Asmus Freytag (c) asmusf at ix.netcom.com
Mon Mar 22 19:29:56 CDT 2021


On 3/22/2021 4:23 PM, Martin J. Dürst wrote:
> Hello Asmus, others,
>
> On 2021/03/23 04:24, Asmus Freytag via Unicode wrote:
>> On 3/22/2021 10:37 AM, Marius Spix via Unicode wrote:
>>> Dear Christoph,
>>> according to Mozilla [1],
>>> "The <sup> element should only be used for typographical 
>>> reasons—that is, to change the position of the text to complywith 
>>> typographical conventions or standards, rather than solely for 
>>> presentation or appearance purposes."
>>> [1] https://developer.mozilla.org/en-US/docs/Web/HTML/Element/sup
>>
>> Now, I have a hard time coming up with examples of "presentation or 
>> appearance"
>> purposes that require small, raised letters or digits and are *not* 
>> related to
>> some "typographical convention".
>>
>> The problem with <sup> seems to be more in the fact that there's more 
>> than one
>> convention that might apply.
>
> I agree that this text from MDN is not very good.
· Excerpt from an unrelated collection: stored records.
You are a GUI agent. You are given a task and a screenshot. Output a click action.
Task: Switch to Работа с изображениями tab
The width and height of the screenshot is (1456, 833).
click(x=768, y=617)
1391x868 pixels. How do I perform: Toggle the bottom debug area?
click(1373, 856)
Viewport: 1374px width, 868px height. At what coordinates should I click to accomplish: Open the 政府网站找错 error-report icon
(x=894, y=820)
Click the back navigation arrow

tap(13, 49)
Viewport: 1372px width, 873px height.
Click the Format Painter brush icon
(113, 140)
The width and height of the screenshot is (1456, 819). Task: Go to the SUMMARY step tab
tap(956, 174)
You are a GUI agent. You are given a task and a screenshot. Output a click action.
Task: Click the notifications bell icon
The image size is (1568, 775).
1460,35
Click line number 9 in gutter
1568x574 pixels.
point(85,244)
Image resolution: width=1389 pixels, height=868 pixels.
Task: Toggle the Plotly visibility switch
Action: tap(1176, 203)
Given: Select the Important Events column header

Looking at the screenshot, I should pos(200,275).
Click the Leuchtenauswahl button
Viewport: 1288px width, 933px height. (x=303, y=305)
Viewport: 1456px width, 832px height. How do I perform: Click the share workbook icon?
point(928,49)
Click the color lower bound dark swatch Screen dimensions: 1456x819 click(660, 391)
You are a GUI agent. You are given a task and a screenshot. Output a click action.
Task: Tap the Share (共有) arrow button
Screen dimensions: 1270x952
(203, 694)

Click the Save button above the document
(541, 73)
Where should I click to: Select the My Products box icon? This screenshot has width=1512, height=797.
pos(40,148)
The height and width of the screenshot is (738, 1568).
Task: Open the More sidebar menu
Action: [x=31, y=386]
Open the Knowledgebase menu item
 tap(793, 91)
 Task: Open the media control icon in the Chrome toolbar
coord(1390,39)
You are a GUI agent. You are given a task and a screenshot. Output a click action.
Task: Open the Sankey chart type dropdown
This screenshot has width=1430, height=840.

I think that what it 
> meant is something like "don't use <sup> if you want smaller, raised 
> letters just for a change or just for fun". Also, of course, MDN is 
> not a specification.

Right, we get that.

In the unusual circumstance that I might want smaller, raised letters 
"just for fun", I may not care about a precise appearance, so I wouldn't 
pay attention to "rules" anyway.

The real issue with <sup> compared to <strong> is that language like 
that makes it masquerade as "semantic", when it isn't.